1. Stopped the Bin-nan petrochemical development project (proposed in Taiwan in prime spoonbill habitat) through project critique, advocacy, and alternative plan proposal.
2. Stalled free-trade zone airport and development slated for former Bin-nan site through project critique and alternative plan proposal.
3. Through habitat stepping-stone research and planning, delineated habitat preservation zones now included in the master plan for the Southwest Coast National Scenic Area (NSA) in Taiwan. (The area was created as a result of stopping Bin-nan and calling attention to the region’s natural resources.)

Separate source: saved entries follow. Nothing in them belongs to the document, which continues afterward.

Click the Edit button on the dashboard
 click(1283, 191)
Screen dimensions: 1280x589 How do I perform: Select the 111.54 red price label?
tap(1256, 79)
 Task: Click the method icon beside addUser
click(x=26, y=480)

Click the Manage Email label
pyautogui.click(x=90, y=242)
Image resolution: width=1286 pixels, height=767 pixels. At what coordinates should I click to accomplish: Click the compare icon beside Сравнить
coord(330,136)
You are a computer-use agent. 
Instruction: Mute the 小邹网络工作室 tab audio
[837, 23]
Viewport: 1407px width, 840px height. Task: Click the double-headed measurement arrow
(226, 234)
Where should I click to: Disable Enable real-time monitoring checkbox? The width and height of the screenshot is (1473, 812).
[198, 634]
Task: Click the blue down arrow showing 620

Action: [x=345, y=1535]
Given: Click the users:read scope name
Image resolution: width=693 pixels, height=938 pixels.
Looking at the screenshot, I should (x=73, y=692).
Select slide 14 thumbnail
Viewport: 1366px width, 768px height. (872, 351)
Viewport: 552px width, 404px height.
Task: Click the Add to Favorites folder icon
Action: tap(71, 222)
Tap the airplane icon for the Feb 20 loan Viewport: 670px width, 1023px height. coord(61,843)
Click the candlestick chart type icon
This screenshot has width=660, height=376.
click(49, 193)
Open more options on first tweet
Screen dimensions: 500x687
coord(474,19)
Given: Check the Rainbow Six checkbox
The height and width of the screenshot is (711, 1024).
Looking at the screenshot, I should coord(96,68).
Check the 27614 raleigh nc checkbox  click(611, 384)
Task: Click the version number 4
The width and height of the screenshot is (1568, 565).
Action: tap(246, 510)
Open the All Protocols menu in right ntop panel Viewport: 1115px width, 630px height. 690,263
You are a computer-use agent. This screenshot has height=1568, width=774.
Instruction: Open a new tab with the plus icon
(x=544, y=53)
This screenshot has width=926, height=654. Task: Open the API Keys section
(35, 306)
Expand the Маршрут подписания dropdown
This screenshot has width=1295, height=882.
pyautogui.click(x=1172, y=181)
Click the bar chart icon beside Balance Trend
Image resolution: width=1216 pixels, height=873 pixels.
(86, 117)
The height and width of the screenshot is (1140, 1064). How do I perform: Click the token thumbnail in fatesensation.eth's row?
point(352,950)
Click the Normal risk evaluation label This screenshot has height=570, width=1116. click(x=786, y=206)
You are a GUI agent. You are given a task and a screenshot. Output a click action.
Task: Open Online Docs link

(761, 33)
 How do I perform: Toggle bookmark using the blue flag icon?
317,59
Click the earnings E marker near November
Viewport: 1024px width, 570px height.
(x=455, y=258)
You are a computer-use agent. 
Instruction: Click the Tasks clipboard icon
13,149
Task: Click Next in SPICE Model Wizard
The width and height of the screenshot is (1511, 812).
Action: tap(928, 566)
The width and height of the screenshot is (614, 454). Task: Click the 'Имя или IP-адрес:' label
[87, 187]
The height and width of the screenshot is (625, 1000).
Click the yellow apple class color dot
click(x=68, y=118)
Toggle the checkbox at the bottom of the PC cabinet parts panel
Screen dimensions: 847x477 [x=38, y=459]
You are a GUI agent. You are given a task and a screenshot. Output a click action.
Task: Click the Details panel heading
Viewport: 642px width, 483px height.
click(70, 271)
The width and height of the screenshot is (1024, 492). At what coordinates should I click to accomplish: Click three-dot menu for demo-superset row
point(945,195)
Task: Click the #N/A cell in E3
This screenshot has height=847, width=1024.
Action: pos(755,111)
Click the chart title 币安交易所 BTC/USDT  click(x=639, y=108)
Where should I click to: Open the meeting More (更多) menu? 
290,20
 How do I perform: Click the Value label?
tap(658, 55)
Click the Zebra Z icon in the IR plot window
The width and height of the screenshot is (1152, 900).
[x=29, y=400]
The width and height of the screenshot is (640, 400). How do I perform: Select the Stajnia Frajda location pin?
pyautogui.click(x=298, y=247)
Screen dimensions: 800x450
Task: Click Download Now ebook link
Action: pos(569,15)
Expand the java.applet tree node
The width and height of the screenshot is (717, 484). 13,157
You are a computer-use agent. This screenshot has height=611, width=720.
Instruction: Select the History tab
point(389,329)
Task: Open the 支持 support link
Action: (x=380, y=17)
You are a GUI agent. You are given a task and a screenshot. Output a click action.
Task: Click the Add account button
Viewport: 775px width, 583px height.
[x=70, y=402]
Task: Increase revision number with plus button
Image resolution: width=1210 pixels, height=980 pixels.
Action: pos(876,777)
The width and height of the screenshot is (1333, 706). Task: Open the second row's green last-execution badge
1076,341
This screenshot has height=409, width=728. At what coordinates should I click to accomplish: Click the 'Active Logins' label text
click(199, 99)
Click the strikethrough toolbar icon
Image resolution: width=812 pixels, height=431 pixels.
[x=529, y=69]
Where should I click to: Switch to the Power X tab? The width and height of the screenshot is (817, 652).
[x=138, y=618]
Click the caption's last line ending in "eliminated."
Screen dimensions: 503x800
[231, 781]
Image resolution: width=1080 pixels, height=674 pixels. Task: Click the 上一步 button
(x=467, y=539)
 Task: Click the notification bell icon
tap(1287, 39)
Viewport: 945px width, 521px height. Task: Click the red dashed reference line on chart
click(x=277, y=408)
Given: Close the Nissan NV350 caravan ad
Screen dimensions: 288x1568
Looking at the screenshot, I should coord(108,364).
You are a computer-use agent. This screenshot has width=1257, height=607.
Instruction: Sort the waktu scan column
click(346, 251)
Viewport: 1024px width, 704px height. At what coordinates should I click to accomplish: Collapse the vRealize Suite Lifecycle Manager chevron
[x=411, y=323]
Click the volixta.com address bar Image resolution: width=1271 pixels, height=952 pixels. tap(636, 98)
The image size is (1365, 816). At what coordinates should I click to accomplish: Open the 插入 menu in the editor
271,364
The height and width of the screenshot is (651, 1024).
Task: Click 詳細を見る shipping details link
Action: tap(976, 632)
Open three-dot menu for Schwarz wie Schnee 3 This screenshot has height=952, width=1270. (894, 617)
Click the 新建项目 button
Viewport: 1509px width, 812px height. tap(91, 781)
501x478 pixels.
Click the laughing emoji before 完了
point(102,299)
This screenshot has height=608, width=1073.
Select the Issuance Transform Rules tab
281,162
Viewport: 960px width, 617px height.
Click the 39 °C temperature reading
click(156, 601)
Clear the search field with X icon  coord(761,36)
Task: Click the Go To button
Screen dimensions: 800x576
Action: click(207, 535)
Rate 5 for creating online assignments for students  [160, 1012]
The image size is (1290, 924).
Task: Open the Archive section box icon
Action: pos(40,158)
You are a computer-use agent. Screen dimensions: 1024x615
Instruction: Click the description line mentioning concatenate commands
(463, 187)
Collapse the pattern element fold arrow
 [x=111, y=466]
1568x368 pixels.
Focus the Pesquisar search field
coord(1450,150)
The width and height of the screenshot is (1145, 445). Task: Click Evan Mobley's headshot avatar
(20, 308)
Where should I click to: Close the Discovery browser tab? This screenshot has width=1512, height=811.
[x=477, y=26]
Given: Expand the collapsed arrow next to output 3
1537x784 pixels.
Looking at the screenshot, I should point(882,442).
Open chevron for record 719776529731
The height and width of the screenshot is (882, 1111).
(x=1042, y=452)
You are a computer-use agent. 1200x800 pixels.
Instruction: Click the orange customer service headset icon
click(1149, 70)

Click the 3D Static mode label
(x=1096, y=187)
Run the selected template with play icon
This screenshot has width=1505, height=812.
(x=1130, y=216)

4. Extended spoonbill research and advocacy to include scientists around the world, UC Berkeley-National Taiwan University partnership, politicians at all scales in Taiwan, and environmental activists along the spoonbill’s flyway.
5. Raised awareness of the spoonbill through advocacy and through Taiwan and US media campaigns.
6. Advanced the science on spoonbill habitat needs and the application of this thinking to local land use and environmental resource planning, including the 91-page research report, “Geometries: land use strategies for preserving coastal wetlands”.
7. Advanced ecotourism planning in Taiwan based on scholarship and field research.
8. Empowered local grassroots groups in southwest Taiwan.
9. Created a model for university participatory-action research that applies to environmental planning issues, which has won several awards.
10. Held the international conference, Remodeling Design Activism.
11. Participated in workshops with local activists in South Korea since 2006 to share strategies on ecotourism, spoonbill habitat preservation, and large national public works projects that threaten to destroy the bird’s breeding grounds.
12. Has remained in business since 1997 with minimal funding, a relatively small membership, and an even smaller working group of volunteers.